The culmination of over a century’s work to understand the role of the immune system in tumor control has led to the recent advances in cancer immunotherapies that have resulted in durable clinical responses in patients with a variety of malignancies. Cancer immunotherapies are rapidly changing traditional treatment paradigms and expanding the therapeutic landscape for cancer patients. However, despite the current success of these therapies, not all patients respond to immunotherapy and even those that do often experience toxicities. Thus, there is a growing need to identify predictive and prognostic biomarkers that enhance our understanding of the mechanisms underlying the complex interactions between the immune system and cancer. Therefore, the Society for Immunotherapy of Cancer (SITC) reconvened an Immune Biomarkers Task Force to review state of the art technologies, identify current hurdlers, and make recommendations for the field.

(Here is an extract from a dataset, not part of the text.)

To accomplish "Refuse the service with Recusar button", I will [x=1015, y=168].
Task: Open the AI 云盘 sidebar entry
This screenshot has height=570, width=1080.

As a product of this task force, Working Group 2 (WG2), consisting of international experts from academia and industry, assembled to identify and discuss promising technologies for biomarker discovery and validation. Thus, this WG2 consensus paper will focus on the current status of emerging biomarkers for immune checkpoint blockade therapy and discuss novel technologies as well as high dimensional data analysis platforms that will be pivotal for future biomarker research. In addition, this paper will include a brief overview of the current challenges with recommendations for future biomarker discovery.

Highlights

  • The role of the immune system in cancer control has been debated for over a century

  • A high frequency of Melan-A or NY-ESO-1 specific CD8+ T cells were detected in melanoma and prostate cancer patients who showed a clinical response to anti-cytotoxic T lymphocyteassociated antigen 4 (CTLA-4) therapy [55, 59]

  • programmed cell death ligand 1 (PD-L1) expression on tumor-infiltrating immune cells was significantly associated with clinical response in non-small cell lung cancer (NSCLC) patients treated with atezolizumab [28]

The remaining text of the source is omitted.